Detection and Information Extraction

Detecting coherent objects such as cars and vehicles, as the models in the previous section do, is one thing. They tend to be made up of fairly uniform parts that are straightforward to describe: a chassis, some wheels, and so on. Detecting text is a somewhat different problem with quite a bit of variation, because it is made up of potentially many words, which ar themselves made up of characters, in one or more of a very large set of possible fonts and colors. Text also appears at many sizes and orientations against a variety of backgrounds. The models listed in this section are aimed at detecting such text in natural scenes.


All of the detectors listed so far provide polygon representations of the objects they find in images. Sometimes this is not detailed enough and you need to categorize everything in the image on a per-pixel basis. This amounts to classifying every pixel in an image, taking into account the neighboring classifications so that regions are coherent. That is where segmentation models come in.

  • Mask R-CNN As its name suggests, this model builds upon the R-CNN series of architectures. It uses the same region proposal and classifier setup to obtain an object detection, and then runs additional convolutional layers within the detection box to generate a binary mask of object presence or absence.
  • Fully Convolutional Networks for Semantic Segmentation Since segmentation produces per-pixel classifications, you would like to be able to run it on images of arbitrary size without the model being sensitive to features such as aspect ratio or resolution. The authors of this paper achieve that criterion by using a fully convolutional architecture: a series of convolutional layers that feed into a pixelwise classifier. The information about neighboring pixels comes in through the convolutional features, which builds on the development of earlier models such as VGG and Alexnet.


The papers above provide a solid overview of both the recent past and curent developments in deep learning for computer vision. By understanding the related tasks of classification, object detection, and segmentation you will see the widespread usefulness of convolutional neural networks.

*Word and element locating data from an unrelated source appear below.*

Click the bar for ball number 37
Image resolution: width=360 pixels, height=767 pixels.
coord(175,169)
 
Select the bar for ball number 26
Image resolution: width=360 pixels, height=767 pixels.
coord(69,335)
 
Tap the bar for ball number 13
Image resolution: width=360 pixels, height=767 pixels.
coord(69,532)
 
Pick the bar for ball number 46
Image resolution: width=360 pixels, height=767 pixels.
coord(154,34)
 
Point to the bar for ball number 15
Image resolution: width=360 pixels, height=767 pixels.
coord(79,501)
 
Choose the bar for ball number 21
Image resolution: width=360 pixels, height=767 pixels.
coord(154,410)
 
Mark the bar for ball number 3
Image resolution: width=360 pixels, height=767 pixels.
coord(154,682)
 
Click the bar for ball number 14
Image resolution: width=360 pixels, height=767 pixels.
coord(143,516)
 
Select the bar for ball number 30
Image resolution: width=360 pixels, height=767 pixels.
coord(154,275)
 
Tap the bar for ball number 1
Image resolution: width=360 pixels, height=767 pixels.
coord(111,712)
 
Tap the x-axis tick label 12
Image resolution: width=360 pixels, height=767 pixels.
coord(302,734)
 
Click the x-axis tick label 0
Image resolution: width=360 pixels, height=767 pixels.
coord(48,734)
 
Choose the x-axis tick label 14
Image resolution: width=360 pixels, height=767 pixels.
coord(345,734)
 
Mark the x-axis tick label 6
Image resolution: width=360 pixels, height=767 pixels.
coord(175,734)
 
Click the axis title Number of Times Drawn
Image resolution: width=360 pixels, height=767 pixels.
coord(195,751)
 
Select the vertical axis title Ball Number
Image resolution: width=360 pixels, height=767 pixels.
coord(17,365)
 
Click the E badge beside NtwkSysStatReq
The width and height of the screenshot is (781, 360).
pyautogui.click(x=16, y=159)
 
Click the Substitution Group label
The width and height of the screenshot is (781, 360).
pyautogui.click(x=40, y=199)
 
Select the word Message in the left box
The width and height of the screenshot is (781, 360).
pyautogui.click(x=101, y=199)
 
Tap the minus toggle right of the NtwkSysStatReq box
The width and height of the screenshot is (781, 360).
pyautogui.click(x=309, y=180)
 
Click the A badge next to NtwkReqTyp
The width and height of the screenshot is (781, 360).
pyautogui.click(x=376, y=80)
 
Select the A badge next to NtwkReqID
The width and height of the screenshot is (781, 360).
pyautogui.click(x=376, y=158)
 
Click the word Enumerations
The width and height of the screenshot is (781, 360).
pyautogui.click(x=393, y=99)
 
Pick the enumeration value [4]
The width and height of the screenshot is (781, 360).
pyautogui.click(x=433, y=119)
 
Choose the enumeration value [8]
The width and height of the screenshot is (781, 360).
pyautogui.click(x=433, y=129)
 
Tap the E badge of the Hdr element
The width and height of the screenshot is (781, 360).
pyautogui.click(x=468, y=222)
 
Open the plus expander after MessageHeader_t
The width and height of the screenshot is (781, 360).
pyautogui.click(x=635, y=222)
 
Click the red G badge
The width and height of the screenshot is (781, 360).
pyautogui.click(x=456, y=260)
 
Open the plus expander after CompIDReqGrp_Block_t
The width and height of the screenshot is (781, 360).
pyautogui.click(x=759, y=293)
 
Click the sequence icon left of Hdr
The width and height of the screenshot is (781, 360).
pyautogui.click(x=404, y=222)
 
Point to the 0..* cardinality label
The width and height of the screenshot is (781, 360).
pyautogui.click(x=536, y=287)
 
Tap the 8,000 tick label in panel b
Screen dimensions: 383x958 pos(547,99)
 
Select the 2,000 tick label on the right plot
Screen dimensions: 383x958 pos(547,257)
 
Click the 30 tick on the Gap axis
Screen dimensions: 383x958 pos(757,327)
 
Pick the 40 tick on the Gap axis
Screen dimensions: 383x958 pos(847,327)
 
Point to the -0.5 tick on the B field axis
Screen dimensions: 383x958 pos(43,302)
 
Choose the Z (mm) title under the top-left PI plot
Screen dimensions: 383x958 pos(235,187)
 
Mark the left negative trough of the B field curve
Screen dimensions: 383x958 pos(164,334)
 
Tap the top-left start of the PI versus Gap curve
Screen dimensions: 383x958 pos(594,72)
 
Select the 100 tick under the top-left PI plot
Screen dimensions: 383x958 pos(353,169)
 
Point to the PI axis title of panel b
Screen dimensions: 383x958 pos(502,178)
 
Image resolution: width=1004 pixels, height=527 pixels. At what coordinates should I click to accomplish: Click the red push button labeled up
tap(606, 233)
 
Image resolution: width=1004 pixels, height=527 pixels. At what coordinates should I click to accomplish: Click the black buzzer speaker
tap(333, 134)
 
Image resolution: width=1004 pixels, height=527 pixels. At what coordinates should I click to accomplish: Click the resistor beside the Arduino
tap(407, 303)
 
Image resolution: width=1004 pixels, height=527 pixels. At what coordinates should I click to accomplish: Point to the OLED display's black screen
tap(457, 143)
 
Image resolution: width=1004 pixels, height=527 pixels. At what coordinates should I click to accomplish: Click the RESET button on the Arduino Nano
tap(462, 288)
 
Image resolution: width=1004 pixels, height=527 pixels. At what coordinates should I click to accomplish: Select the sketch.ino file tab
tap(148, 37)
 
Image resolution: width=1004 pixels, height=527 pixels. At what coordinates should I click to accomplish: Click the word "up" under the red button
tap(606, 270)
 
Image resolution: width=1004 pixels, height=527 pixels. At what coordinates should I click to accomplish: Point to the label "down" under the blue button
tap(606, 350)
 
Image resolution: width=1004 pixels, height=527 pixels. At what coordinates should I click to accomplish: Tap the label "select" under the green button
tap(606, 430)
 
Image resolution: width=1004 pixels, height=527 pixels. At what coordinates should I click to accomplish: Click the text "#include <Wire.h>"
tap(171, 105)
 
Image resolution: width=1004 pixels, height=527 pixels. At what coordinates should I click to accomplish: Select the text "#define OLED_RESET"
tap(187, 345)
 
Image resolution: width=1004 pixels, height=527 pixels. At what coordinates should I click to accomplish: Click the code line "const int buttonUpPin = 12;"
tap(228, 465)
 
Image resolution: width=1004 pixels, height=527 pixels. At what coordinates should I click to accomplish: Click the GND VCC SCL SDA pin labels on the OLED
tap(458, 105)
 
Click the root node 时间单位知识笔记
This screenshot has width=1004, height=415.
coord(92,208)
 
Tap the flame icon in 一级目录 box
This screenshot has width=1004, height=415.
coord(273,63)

These techniques can also be combined into composite models, such as detecting regions of text and then passing them to an optical character recognition (OCR) model.

After reviewing the fundamental techniques in these papers, some areas to explore further are training and labeling (understanding loss functions, transfer learning, active learning, and knowledge distillation), adversarial networks (GANs and adversarial perturbations), and online models (those that run at real-time frame rates, especially ones that can be deployed on mobile devices such as SqueezeNet and MobileNet).